Maumee Tackle. Its on Wayne st in uptown Maumee. The last time I was in there they had waxies and mousies.


----------



## CMFish51 (Apr 14, 2004)

go to Fishermans Cave on Summit St right near the OH/MI line....right next to Bi-State Marine...Kevin has all the bait you need and is open from 8-5-ish


----------



## iceman123 (Dec 23, 2010)

is there anywhere closer to oregon then that??


----------



## HOCKEY (Jan 27, 2008)

try dicks on rt. 2


----------



## iceman123 (Dec 23, 2010)

is dicks open, because that would be right on the way, i called but they didnt answer


----------



## CMFish51 (Apr 14, 2004)

I drove past Dicks on rte 2 yesterday and today...saw a pink sign on the door and it said really big '7-12'....was some smaller writing on the sign but obviously at 55MPH could not make it out and did not stop...yesterday there was a car parked out front at about 8am, went past at about 8:30am today and it looked like a ghost town...


----------



## iceman123 (Dec 23, 2010)

alright if i find out anything ill post it


----------



## CMFish51 (Apr 14, 2004)

i'll be back out that way tomorrow....will stop in and see what the sign says for yas...
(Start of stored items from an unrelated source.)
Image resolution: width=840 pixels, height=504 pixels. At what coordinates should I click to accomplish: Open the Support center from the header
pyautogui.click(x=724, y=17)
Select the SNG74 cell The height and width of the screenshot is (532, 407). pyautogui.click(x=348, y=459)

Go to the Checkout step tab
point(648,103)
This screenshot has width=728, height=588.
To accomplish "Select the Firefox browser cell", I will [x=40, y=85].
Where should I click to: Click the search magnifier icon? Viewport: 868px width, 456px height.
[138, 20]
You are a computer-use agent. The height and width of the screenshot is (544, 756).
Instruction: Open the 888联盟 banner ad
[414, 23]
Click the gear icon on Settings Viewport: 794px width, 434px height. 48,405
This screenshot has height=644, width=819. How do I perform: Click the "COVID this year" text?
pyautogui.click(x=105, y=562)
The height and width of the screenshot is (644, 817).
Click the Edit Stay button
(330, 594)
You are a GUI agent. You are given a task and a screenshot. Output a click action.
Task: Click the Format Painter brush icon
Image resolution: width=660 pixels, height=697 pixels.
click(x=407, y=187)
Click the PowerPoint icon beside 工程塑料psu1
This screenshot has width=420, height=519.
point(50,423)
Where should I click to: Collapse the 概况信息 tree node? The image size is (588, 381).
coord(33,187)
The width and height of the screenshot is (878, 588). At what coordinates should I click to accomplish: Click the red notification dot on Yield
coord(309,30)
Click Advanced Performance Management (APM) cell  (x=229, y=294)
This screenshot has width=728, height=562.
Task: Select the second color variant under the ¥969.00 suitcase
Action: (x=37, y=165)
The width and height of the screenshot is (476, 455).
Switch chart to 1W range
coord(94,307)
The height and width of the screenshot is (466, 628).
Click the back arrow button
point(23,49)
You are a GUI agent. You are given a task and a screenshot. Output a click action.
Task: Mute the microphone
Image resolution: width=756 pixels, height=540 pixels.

will report again tomorrow about same time as now...hope that helps


----------



## iceman123 (Dec 23, 2010)

ok man thanks


----------



## CMFish51 (Apr 14, 2004)

sign says... 7-12 winter hours...will open the first of the year...hours may change to 5 am if solid ice allows 

good luck and let us know how ya do ! !


----------